Navigation as an Educational Process

At the lowest level, navigation is the act of traversing the database to get from Node A to Node B. When the hypermedia database is implemented using menu selection as the mode of interaction, navigation can seem as simple as the press of a button. However, this view confuses driving with navigation. Pressing a button is one thing, knowing where it goes is another.

In the educational use of hypermedia an important part of the learning process is learning to find. Students must learn to find their way around. They must become familiar with the terms and relationships that are an inherent part of the hypermedia database. As students explore, they become aware of the content and range of the domain as well as the organization of the knowledge. In terms of Figure 1, they begin to seek out the educational value of the paths and the content of the nodes, hopefully progressing from Cell A to Cell D.

It is useful to extend Shneiderman and Mayer's (1979) distinction between syntactic and semantic knowledge about computer programming to navigation in hypermedia. Syntactic navigational learning will refer to the learning of activities and operations that move through the hypermedia database without reference to its content (e.g., Cell A of Figure 1). Syntactic knowledge would include knowing that a left arrow goes to the previous card, a right arrow goes to the next card, and that a "go to ..." command jumps to a designated card. Syntactic navigation is like knowing how to drive a car without regard to destination. In driver's education students learn the appropriate rules, procedures, and skills by driving around with the only restriction being that they return to the point of origin. Similarly, in syntactic navigation through hypermedia, students learn how to click, browse, and search without regard to the actual content of targets or results of searches.

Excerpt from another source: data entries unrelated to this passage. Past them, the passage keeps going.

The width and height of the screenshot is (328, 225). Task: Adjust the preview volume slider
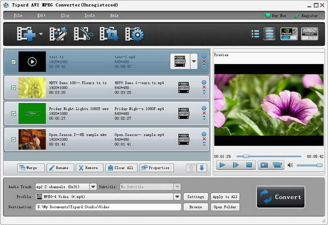pyautogui.click(x=309, y=165)
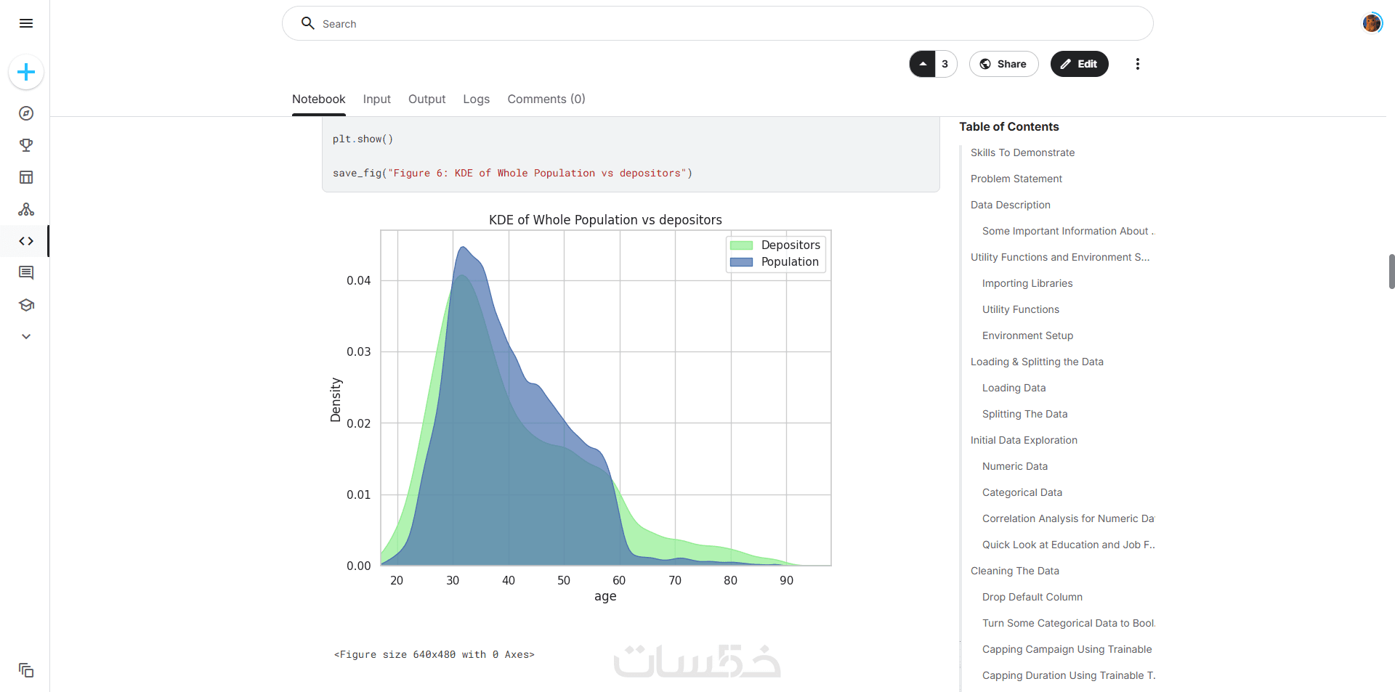1395x692 pixels.
Task: Open the Discussions icon in sidebar
Action: [x=26, y=273]
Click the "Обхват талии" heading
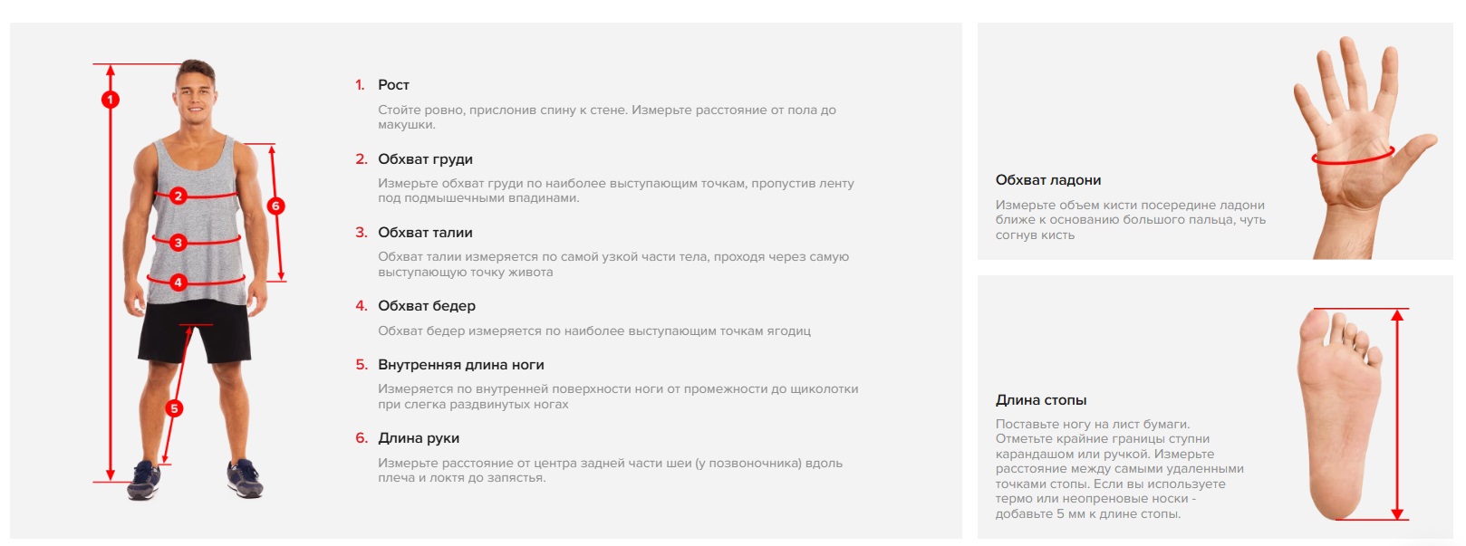 click(x=425, y=233)
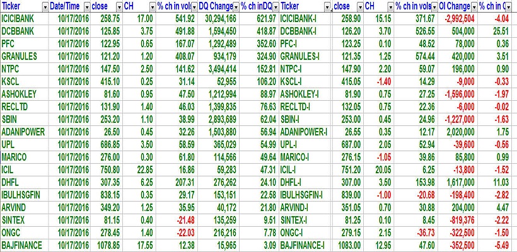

A number of empirical studies have investigated the syntactic side of navigation (e.g., Norman, 1991; Shneiderman, 1992). For example, much of the research on menu selection can be thought of as being on the syntactic side of navigation. When the goal is to get to Function X, it involves training on the use of the interface but does not directly impact the general education of the student. Most research is concerned with performance in terms of speed and accuracy in locating a target and not on comprehension.

On the other hand, navigation by semantic relationships entails learning associations in the database as well as comprehending its global structure. Semantic navigation involves learning the paths and organizational structures that themselves have educational value (Cells B and D of Figure 1). For example, one might learn that by selecting "herpetology" one gets to information about the branch of zoology dealing with reptiles and amphibians, or that by selecting "column" one gets to a selection of styles of pedestals, shafts, capitals, friezes, and cornices. When the information itself is arbitrary as in a phone number or variable as in a temperature, learning the path to a piece of information may be as important if not more than the information itself. Designers of many interactive hypermedia packages have embedded semantic relationships in the navigational process (Dede, 1991). One may learn these relationships by generating mental models of the system. For example, a student in geography may learn that Canada is to the north of the United States by learning that to get to Canada from the United States one would travel north.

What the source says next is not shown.